Which of the lines below contain the string "computer"? Copy each one.

### Record set

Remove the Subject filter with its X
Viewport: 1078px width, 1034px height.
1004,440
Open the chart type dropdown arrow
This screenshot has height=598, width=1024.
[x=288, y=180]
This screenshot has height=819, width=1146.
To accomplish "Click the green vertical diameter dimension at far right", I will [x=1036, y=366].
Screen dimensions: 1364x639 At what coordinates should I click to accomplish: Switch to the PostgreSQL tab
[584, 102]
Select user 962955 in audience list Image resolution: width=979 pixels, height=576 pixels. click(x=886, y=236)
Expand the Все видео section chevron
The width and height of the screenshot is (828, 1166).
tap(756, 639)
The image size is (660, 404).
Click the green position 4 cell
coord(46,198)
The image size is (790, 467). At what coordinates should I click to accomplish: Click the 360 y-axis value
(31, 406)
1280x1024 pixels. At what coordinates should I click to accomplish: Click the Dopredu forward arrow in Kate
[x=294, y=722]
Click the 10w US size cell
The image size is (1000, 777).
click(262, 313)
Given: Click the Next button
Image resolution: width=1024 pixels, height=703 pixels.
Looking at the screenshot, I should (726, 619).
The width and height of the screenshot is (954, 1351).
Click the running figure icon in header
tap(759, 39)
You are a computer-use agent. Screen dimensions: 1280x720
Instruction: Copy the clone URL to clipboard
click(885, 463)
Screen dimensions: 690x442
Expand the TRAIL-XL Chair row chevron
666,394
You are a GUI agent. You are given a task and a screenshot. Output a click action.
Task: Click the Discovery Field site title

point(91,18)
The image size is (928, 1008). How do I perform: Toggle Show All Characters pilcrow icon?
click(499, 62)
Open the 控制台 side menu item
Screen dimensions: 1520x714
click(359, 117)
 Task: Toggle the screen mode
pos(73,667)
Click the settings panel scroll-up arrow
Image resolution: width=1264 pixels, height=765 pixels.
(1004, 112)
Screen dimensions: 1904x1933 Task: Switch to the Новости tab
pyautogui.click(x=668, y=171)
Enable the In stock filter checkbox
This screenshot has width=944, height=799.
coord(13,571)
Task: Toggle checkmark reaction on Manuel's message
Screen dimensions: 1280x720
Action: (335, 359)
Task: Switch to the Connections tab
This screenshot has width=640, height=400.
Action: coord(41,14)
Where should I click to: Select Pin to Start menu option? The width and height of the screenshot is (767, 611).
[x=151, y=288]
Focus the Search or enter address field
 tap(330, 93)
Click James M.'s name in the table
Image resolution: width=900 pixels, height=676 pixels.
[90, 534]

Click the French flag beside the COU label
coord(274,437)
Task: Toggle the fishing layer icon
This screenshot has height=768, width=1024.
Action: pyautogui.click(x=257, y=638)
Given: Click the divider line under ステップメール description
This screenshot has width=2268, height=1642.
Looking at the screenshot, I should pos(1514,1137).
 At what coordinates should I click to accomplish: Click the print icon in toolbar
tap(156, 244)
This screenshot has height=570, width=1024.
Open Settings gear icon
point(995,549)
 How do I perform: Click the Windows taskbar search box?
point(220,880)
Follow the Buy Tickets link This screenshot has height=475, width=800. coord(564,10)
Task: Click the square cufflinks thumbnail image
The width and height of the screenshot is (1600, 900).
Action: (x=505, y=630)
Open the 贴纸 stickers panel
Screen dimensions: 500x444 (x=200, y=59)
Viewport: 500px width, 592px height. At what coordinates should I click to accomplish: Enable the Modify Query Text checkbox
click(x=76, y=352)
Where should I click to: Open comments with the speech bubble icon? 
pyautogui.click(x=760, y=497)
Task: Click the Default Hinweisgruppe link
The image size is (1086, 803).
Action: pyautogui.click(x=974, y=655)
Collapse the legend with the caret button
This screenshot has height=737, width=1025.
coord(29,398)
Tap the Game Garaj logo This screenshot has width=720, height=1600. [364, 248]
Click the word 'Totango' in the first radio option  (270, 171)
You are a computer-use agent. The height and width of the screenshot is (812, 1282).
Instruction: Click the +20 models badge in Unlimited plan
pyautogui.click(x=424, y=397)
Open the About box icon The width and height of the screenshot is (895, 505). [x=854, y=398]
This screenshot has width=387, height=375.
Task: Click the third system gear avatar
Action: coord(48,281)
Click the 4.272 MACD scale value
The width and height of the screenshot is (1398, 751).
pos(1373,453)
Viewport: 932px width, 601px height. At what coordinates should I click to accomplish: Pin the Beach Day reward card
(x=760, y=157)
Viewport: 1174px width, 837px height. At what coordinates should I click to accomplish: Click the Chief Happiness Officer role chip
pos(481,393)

######

» Result for this exercise:
You are a computer-use agent. Screen dimensions: 1280x720
You are a computer-use agent. The height and width of the screenshot is (812, 1282).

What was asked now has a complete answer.